End of the road for Paul Robinson at North West 200
The chequered flag has fallen on 125cc racing at the North West 200 and the final man to cross the line is far from pleased with the decision.
Paul Robinson won an emotionally-charged event last year at the Triangle circuit, but the decision to axe the race from next year’s race programme has hit the Ballymoney man hard.
For a specialist in this class, it is effectively the end of his participation in his home race, where tears flowed last year as he achieved his chief riding ambition — to win a race on the circuit where his father, Mervyn, lost his life in 1980.
“It seems to me the 125cc class was an inconvenience to the organisers and they have axed us from the meeting,” fumed Robinson.
“This decision has left me with no class to race in at next year’s North West.
“It would be near impossible for me to find somebody to give me a Supersport 600cc machine capable of running inside the top 10 for just one meeting, as I would not be riding it the rest of the year.

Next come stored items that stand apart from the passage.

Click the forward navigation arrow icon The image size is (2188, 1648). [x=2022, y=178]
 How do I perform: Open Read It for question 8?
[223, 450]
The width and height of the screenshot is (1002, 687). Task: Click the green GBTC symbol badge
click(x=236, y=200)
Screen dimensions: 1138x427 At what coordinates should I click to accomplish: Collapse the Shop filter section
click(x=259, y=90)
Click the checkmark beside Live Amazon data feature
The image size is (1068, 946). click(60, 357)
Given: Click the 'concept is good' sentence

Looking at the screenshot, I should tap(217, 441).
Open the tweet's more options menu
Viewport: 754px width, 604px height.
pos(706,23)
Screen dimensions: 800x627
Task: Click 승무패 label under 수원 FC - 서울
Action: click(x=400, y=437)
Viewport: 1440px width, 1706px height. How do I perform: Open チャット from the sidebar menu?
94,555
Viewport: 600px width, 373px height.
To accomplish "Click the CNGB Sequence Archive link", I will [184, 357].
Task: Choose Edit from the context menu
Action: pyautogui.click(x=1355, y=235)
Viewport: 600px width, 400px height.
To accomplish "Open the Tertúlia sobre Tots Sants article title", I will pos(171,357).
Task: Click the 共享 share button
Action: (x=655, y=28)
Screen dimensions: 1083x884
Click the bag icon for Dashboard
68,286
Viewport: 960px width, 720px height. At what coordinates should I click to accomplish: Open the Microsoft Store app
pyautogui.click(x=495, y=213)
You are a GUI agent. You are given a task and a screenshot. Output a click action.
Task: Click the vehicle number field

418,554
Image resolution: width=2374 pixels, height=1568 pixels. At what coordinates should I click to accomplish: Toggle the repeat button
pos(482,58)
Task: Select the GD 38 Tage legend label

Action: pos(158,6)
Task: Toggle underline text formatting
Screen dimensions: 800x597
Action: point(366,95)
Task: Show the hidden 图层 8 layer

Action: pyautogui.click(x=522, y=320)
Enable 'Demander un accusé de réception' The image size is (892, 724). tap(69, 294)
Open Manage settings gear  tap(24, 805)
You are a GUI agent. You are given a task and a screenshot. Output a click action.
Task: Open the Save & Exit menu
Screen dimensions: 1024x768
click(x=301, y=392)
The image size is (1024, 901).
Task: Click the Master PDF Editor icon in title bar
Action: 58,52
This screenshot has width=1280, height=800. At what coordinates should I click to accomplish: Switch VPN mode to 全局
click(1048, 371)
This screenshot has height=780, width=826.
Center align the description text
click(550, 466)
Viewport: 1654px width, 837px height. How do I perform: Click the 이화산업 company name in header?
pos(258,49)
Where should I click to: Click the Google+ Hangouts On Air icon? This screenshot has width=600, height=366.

“Yes, maybe the class did struggle last year with entries, but who knows with a bit of effort it may have bounced back next year. Now that it has been dropped it will not be back.
“I can’t see the reasoning for it other than that the five-race rule introduced a number of years ago has killed off the 125 and 250cc classes as the likes of say Ian Lougher, Michael and William Dunlop have to drop a main class to ride in the 125’s and most don’t want to do that.
“To have won the final 125cc race at the North West has mixed emotions for me as yes, it is a nice accolade to have under my belt, but I would have liked to have won more.”
Robinson first raced at the meeting in 1996 and has not missed a year bar 2001 when the meeting was cancelled because of the Foot and Mouth agricultural epidemic.
He finally tasted the victory champagne last year with an emotional first win at the event, 30 years after the death of his father following an accident at Mathers Cross during the 1980 North West 200.
“It will seem strange not taking part next year as the North West has been a huge part of my life for as long as I can remember,” he added.
“I certainly would have no interest in being there just to watch and will probably just stay at home and watch the races behind the red button.”
The 125cc class first ran at the North West in 1959, a race won by Tommy Robb, then dropped until 1990 although a one-off 200cc race ran in 1973 won by Jackie Robinson.
The late Robert Dunlop was a five-time winner of the race since 1990 with his son William winning the 125cc race in 2009.
William, the current 125 and 250GP road race champion also gave his views on the decision to axe the class.
“There was something of an inevitability about it and that’s the way it had to go, as the organisers appeared not to want us anymore,” he commented.
“In my opinion it seems as if the class was sacrificed to make more practice time available for the big teams.
“I suppose most people who attend the North West are only interested in the big bikes and only 19 entries last year did not help the class.
“It’s strange how the national race at Armoy can attract over 20 starters and an International event just had 19.
“It is a real shame that two-strokes, bikes on which I started racing on and which I really enjoy racing, will not feature at the North West next year.”